COMPLETE THE FOLLOWING
1. In the commentary on the term "Boriswave," which group does Archie Bland say coined and spread the word?
2. Resume the commentary on the term "Boriswave" from where it stops.

[[ DOCUMENT EXCERPT open ]]

The Guardian’s Archie Bland is concerned about how mainstream the term “Boriswave” has become. It is, Bland says, a word coined and spread by the “extremely online right”. Sounds scary!
What concerns Bland about the term “Boriswave” as a means of describing the historically unprecedented rise in immigration under Prime Minister Boris Johnson’s government is that while the term is “often used as a neutral shorthand”, it “carries a charge”:
Think of the human specificity of the “Windrush generation” against the idea of a “wave” – an inhuman mass, entirely out of control.
Okay, I see his point. The term could potentially obscure the human distinctiveness of people in the “wave”. But against this somewhat negative framing, Brand presents a misleadingly positive rhetorical term — one that obscures a broad phenomenon with a specific reference, and a specific reference to an event that has been drowned by progressive myth-making. This is anything but a neutral alternative.
Commentators in the Guardian and the New Statesman like to huff and puff about how rhetorical terms and ideological concepts that have been developed in the group chats strange right-wing anons bubble up to the surface of mainstream discourse. Rhetorical terms and ideological concepts that Guardian and New Statesman commentators tend to be more favourable to, of course, have emerged organically and haven’t been spread through mainstream institutions by radical academics, partisan charities, obscure think tanks et cetera. To pick a random example, the term “global majority” was not created by a far left educationalist and then spread through ideologically captured institutions. People just started saying it.
This is what is so unconsciously dishonest about querulous commentary around the “extremely online right”. You don’t have to tell me that the “online right” contains a lot of unpleasant and off-putting people: people who would deport anyone who so much as had a tan; people who have such a beef with women that they seem to have more mummy issues than there have been issues of The Spectator; people with an eerily deep and passionate interest in the Latvian Legion of the Waffen-SS. Plus, as always in online circles, there are rampant egotists, outright sociopaths and sex-mad weirdos. I’m not ashamed to say it: I’m a woeful lib by the standards of a lot of the “online right” — someone who would not have seemed out of place by the political standards of a few decades ago.
But mainstream commentators lambasting extremism remind one of motes and beams. How was it not “extreme” to accept an annual intake of migrants almost the size of the population of Birmingham — just after voters firmly rejected two decades of mass migration? That this is seen as normal, sensible politics explains how many British voters have become more radical.

[[ DOCUMENT EXCERPT closed ]]
[[ EXTRACTED RECORDS open ]]

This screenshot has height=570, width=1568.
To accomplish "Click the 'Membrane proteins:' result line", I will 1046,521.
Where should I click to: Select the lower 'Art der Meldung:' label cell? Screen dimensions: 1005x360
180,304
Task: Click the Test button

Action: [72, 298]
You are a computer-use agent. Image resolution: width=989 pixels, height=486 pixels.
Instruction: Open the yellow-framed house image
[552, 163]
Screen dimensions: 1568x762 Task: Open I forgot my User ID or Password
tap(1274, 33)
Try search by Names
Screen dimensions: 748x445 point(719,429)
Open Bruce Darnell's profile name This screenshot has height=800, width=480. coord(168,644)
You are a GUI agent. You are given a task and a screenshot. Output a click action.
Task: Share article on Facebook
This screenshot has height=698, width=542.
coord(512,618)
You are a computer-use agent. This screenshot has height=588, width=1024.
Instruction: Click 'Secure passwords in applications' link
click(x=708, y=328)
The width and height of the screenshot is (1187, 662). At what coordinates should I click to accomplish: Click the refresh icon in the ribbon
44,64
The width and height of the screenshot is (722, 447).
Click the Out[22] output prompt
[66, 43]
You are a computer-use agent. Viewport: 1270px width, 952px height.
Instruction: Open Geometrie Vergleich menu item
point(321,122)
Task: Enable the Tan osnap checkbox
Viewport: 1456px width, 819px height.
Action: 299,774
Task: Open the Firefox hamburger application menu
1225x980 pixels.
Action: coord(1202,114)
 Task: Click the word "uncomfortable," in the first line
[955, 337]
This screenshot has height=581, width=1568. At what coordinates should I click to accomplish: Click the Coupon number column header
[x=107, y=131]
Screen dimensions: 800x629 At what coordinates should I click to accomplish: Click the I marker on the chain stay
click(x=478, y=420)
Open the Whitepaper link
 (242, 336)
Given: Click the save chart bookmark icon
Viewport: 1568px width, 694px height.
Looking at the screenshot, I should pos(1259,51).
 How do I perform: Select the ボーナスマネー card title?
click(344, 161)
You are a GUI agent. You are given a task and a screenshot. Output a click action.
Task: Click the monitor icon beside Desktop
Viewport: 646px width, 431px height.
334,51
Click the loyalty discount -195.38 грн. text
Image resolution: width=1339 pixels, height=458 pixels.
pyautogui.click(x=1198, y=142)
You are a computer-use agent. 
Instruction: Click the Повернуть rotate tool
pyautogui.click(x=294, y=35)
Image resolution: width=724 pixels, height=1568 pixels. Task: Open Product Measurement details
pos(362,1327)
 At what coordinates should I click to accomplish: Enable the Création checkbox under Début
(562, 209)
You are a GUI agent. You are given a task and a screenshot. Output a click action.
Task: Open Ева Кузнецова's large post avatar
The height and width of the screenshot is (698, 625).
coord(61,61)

[[ EXTRACTED RECORDS closed ]]

ANSWERS PROVIDED
1. The "extremely online right."

2.
It is not surprising that people have been attracted to something more radical, and more incisive, and more funny
The “extremely online right”, meanwhile, has become more popular as a response to the abject uselessness of mainstream Conservatism. Again, it was a Tory government — not a Labour government — that explored new heights of radical liberalism on the national question. Right-leaning managerial commentators were musing complacently about how the issue of migration had been depoliticised. More rich-blooded right-leaning polemicists could only huff about the symptoms of the post-Blair world without addressing its condition, as well as employing the political genius that made them think that Kemi Badenoch would stun Keir Starmer into silence. It is not surprising that people have been attracted to something more radical, and more incisive, and more funny.
Online, we hear, are bubbles of radicalisation. Again, in case this is interpreted as a blanket apologia for the online right, you don’t have to tell me how delusional it is for people to think that a country where almost everyone has some amount of friendly contact with members of ethnic minorities will become an all-white ethnostate, or that a country where even being a mild-mannered Anglican can mark one out as a bit of an eccentric will become a bastion of Catholic traditionalism. But mainstream commentators have been “extremely online” as well — not as colourfully and aggressively, perhaps, but extremely so nonetheless. They used to congregate on Twitter, sharing restaurant recommendations and debating the finer points of pronoun usage. The country being transformed beyond recognition was just politics as usual. Shame about Brexit but soon the grown-ups would be back in charge. Now, a lot of them have migrated to Bluesky — a progressive utopia where everyone agrees on 99.5 per cent of things and the 0.5 per cent is their favourite episode of Dr Who.
In this bubble of progressive whimsy, it was easy to forget that fewer people were watching TV, and fewer people were listening to the radio, and fewer people were reading newspapers and magazines. Traditional means of influence were becoming less significant, in other words, even as citizens were becoming, justifiably, more cynical about their interests being represented. Like it or not, we are all becoming extremely online. In the digital spaces to which many people have turned, there has certainly been room for left-wingers to profit from discontent (a Novara Media, for example, could rival The Guardian). But there has also been space for right-wing anons to prove themselves to be better informed and more stylistically fresh than their stodgy onymous counterparts. People who dislike their growing influence will have to be more funny, more clever and more in touch with popular concerns.